Since then, Torsella has seen Zuckerberg’s ouster at the world's biggest social media company as even more necessary, and has renewed his calls from last summer.
On Tuesday, Torsella and five other state treasures re-filed their proposal to separate the positions of Board Chair and CEO at Facebook. In May, 68 percent of public Facebook shareholders (not including insiders like Zuckerberg) recently voted to remove Zuckerberg as chair, up from 51 percent of the last shareholder vote.

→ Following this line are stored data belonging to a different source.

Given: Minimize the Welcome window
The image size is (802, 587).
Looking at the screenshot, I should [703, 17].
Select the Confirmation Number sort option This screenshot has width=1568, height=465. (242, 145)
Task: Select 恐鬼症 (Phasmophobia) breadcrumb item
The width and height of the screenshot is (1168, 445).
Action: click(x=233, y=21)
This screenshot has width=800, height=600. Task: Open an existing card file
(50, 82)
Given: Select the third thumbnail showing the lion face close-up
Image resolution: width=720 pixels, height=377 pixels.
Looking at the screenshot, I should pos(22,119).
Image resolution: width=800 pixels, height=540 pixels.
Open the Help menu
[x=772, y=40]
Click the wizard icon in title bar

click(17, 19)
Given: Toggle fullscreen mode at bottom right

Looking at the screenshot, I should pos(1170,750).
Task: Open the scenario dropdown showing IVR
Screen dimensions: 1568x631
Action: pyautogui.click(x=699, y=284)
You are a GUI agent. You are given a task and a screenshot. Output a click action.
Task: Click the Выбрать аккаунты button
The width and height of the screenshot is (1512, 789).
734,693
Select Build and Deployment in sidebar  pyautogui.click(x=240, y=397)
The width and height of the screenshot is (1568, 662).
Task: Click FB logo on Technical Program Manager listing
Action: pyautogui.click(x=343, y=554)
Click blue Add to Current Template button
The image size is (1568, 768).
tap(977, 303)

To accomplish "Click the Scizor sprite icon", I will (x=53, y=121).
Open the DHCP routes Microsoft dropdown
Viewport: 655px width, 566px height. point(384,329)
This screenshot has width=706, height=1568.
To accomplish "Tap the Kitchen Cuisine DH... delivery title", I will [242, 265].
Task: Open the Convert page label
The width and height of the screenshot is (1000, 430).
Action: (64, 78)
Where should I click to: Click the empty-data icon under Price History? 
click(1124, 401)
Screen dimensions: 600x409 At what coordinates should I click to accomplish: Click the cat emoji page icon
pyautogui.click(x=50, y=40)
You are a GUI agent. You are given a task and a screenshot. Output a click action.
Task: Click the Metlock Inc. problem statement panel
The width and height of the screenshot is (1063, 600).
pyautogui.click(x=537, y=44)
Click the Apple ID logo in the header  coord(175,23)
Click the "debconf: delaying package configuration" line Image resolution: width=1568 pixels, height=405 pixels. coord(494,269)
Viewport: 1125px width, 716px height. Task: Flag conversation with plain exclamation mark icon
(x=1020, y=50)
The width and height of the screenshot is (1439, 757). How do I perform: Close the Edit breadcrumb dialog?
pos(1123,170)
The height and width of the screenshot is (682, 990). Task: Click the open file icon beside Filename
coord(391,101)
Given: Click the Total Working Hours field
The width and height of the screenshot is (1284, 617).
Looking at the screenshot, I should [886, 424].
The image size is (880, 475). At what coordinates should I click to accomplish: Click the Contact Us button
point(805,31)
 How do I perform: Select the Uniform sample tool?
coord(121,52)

When you’ve successfully pit everyone holding an opinion against each other at the table. pic.twitter.com/nrFELzFw1U— Pennsylvania Treasury. (@PATreasury) November 28, 2019
"Facebook’s original motto was to ‘move fast and break things’ but what has really been broken is the trust independent shareholders have in Facebook’s governance model that clearly isn’t working, and effectively lets Mark Zuckerberg be his own boss,” said Torsella in a press release.”
Facebook has come under increased scrutiny over the last several months. Democratic presidential candidates like Bernie Sanders and Elizabeth Warren have called for breaking up Facebook. The company has been criticized for allowing politicians to advertise on its platform, even if those ads contains lies. Recently, Facebook paid a $643,000 fine to the U.K. for its role in the Cambridge Analytica scandal, where Facebook allowed a privacy breach of up to 87 million people’s data without their consent. Data harvested by Cambridge Analytica was eventually used to assist the presidential campaigns of U.S. Sen. Ted Cruz (R-Texas) and Donald Trump.
Tosella said in a press release that shareholders deserve a board chair independent of company activity and this will lead to better oversight.